This post is the fourth post in the series on using various Supervised Learning techniques to classify NBA All-Stars. In a previous post, I introduced the problem, the data and the general approach I took for each algorithm. In this post, I will discuss how Boosted Decision Trees performed on this problem.
Boosting is an ensemble learning technique that combines the predictions of several weak learners to produce a generalized prediction. Weak learners are models whose predictions are only slightly better than choosing at random. The final prediction is usually done by a weighted majority vote of all estimators. For my experiments, I used a specific boosting algorithm, AdaBoost. AdaBoost iteratively applies learning process to a distribution of weights. At each step, the training examples that were classified incorrectly are weighted higher for the next iteration and the examples that were classified correctly are weighted lower. For my experiments, I used a single-level Decision Tree (also known as a decision stump) as the base estimator for AdaBoost. I also experimented with various number of estimators to identify the best estimator count for my model. One interesting observation I had was that using a Decision Tree of greater depths (3 or greater) caused my boosting algorithm to underperform. After some research and reasoning, I discovered that the larger, more complex underlying decision tree was overfitting, causing boosting to also overfit. Using a less complex base estimator, one that was less likely to overfit, improved the performance of the boosted model.
Model Complexity Curve
See Figure below for the Model Complexity curve for Boosting. Here, we see that varying the
hyperparameter caused the training curve to continuously increase while keeping the validation curve relatively steady. This graph shows that overfitting is likely as the number of estimators grows. I chose 18 as the optimal number of estimators to use with the base estimator of a 1-level decision tree.
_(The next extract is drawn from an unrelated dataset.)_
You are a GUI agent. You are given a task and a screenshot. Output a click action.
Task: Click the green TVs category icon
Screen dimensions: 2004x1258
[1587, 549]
In the Learning Curve plot below, we also see the that the training and validation scores converge to similar values as the size of the training set increases. This shows that our model has low bias and low variance so it generalizes well to new data. The final training accuracy was 92.3338% and testing accuracy was 87.7099%. While it performed better than k-NN, the Boosting model had around the same accuracy score as a 3-level Decision Tree. This could be because of outliers (All-Stars that didn’t have good stats but were voted in due to popularity) in the data of which Boosting is maximizing the importance.
The last figure below shows the timing curves for training vs prediction. The timing curve shows that Boosting is a eager learner since prediction takes constant time and training takes is O(n)
Overall, Boosting performed well for this problem. The final testing accuracy was around the same as for Decision Trees. Boosting was considerably slower than Decision Trees without providing significant gains in accuracy. This lead me to conclude that regular Decision Trees were sufficient for this problem and that boosting was not strictly necessary.
This concludes my investigation of Boosting to classify NBA All-Stars. The next post will cover Artificial Neural Networks and their performance on the same problem.
NOTE: This project was completed as part of my Masters coursework. Specifically, for the Machine Learning course.